DATA SHOWN Start Marker
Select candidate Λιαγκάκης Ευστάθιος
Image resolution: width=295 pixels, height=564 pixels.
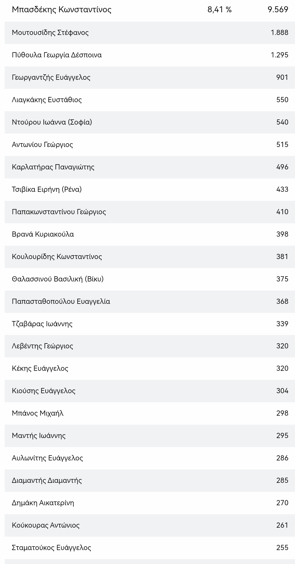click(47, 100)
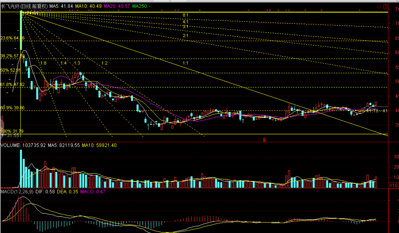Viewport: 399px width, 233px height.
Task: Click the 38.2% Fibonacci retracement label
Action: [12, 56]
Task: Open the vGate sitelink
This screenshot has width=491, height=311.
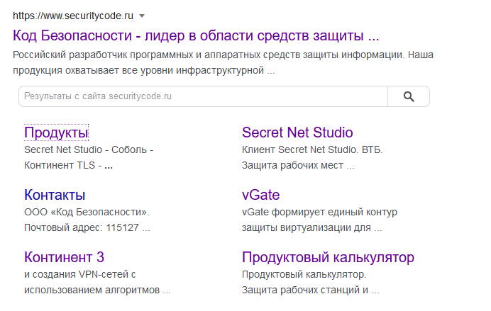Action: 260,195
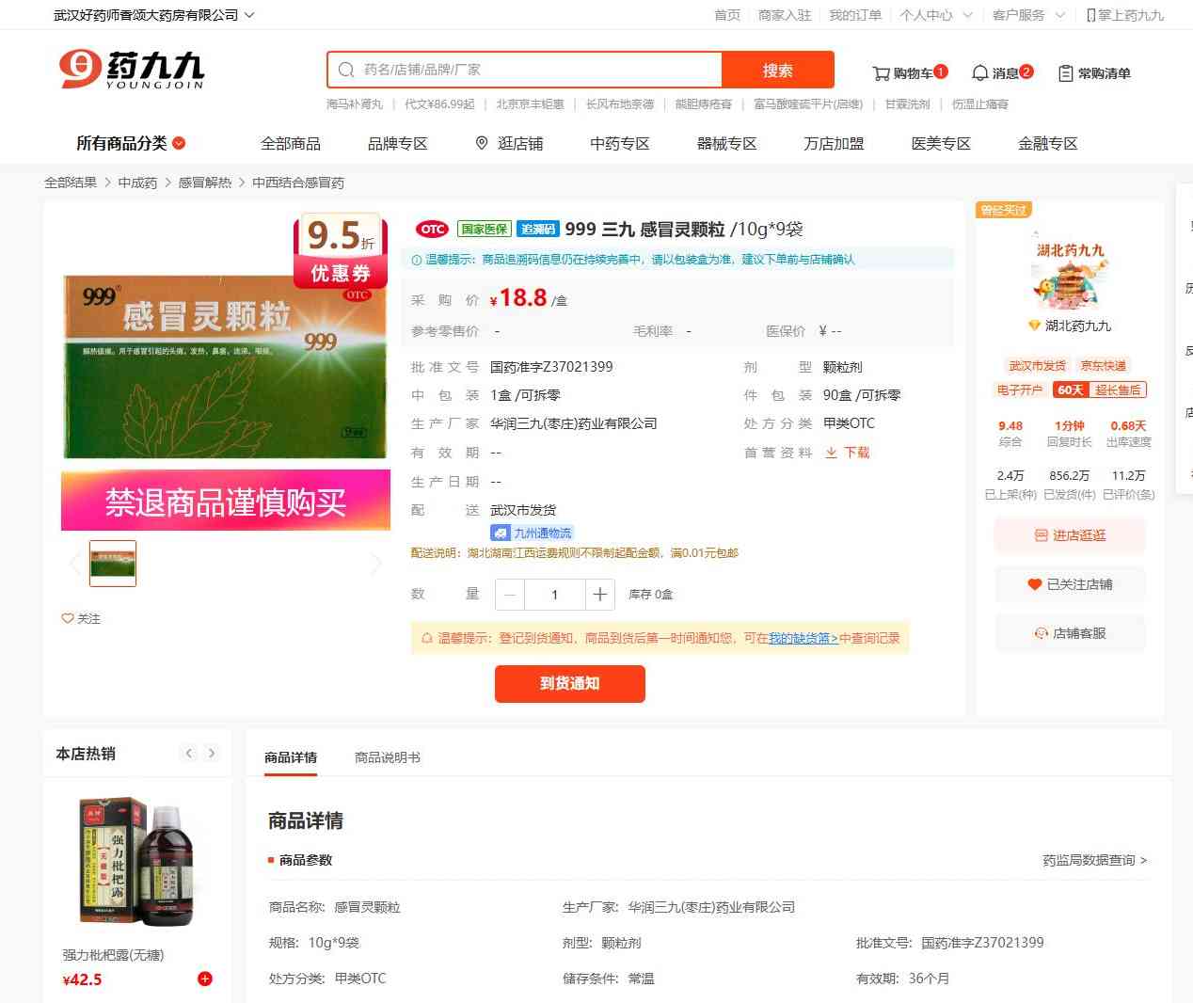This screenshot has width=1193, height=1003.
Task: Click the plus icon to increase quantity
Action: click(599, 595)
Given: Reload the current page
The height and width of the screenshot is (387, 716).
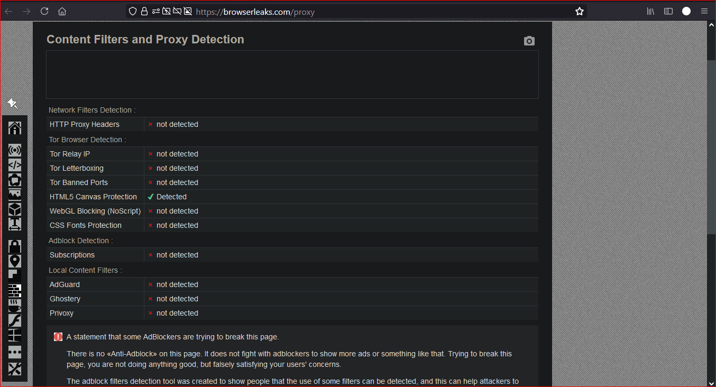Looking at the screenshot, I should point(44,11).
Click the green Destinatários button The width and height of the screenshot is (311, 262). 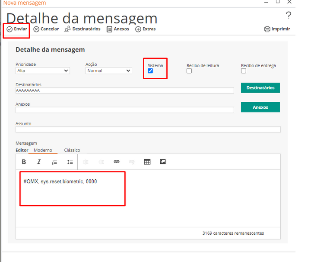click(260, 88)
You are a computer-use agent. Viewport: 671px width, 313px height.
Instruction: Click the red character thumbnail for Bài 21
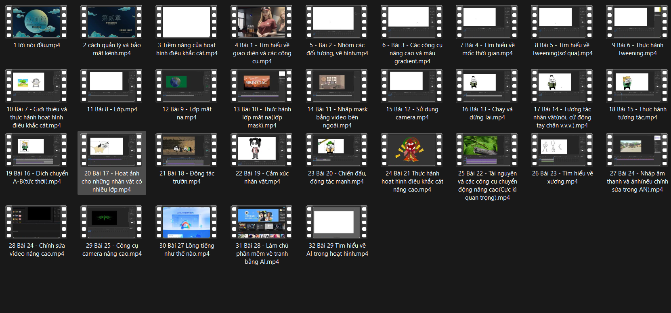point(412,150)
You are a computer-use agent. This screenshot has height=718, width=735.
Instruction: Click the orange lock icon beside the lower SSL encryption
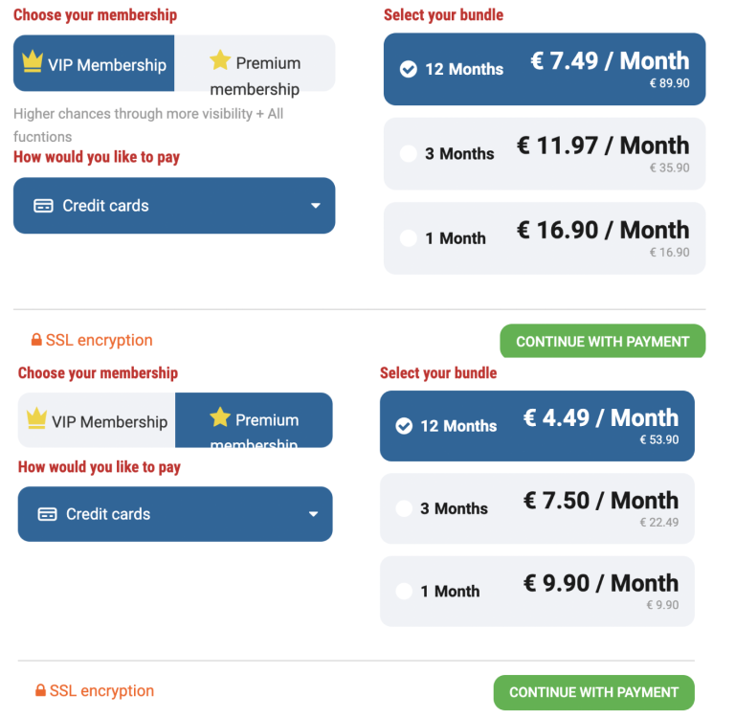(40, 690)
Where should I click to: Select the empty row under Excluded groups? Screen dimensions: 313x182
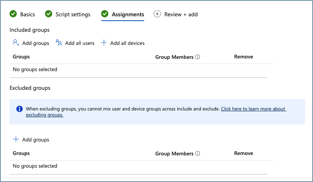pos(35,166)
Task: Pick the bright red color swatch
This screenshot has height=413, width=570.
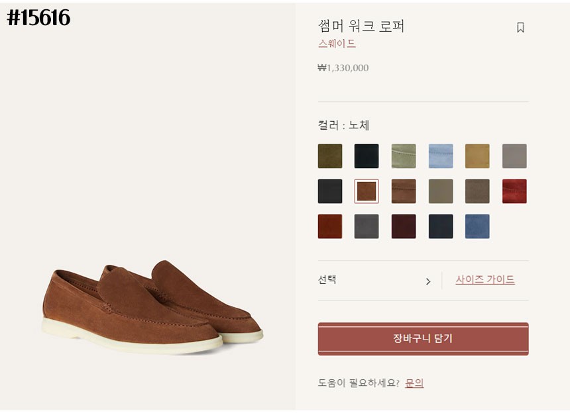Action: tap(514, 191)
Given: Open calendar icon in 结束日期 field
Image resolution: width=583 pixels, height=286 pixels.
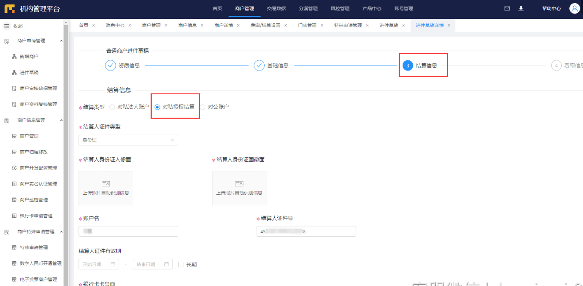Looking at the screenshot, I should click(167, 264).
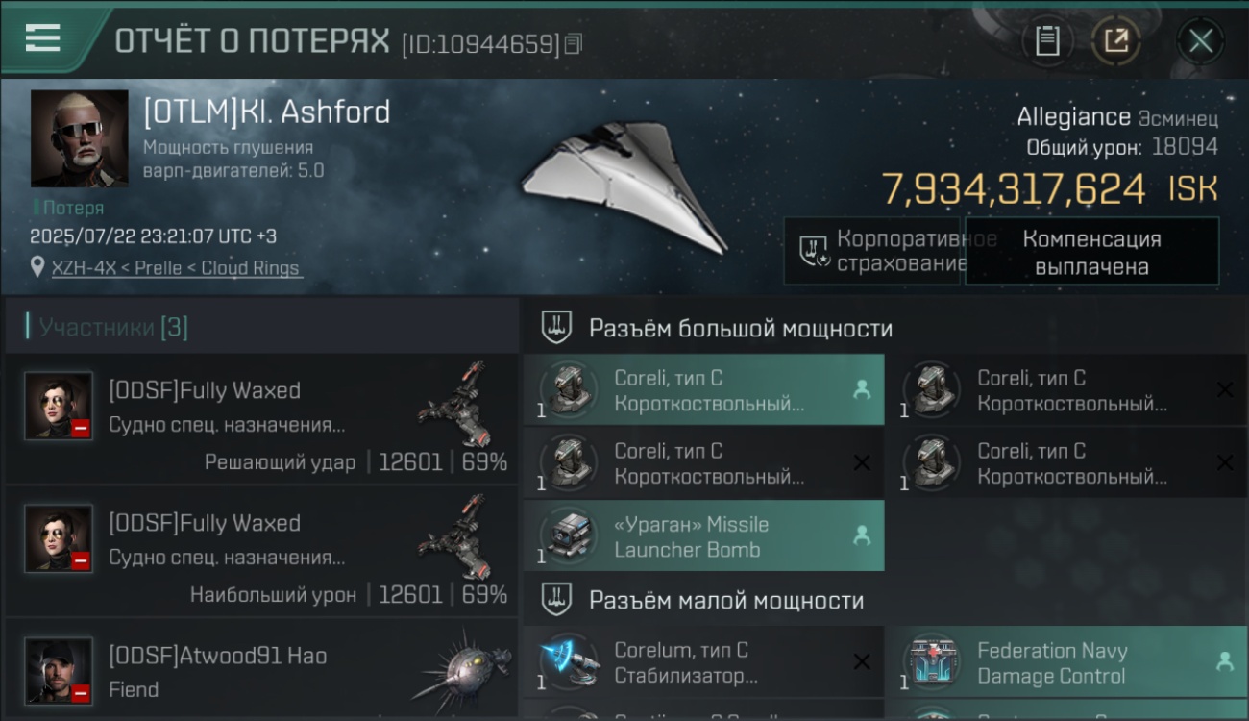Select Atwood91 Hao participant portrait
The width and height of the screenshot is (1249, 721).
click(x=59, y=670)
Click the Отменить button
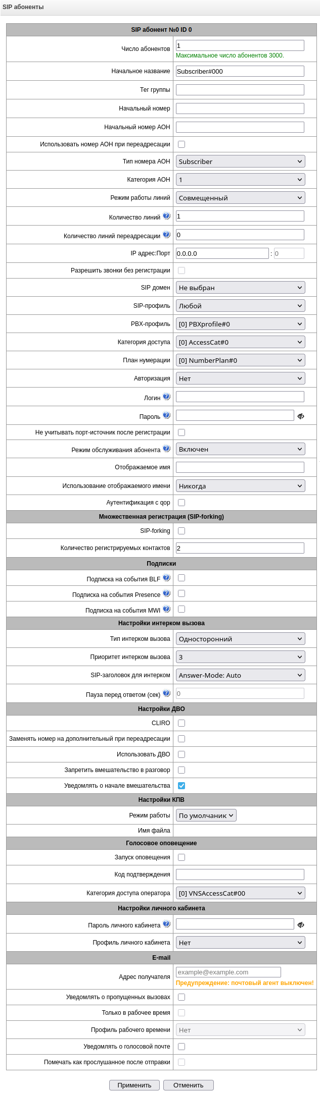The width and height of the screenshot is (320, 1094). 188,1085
DATA SHOWN End Marker
*INSTRUCTIONS FOR THE TASK:* Examine the data above and state how many of its lines contain the word "agent", with no further remarks.

*SOLUTION TO THIS TASK:* 2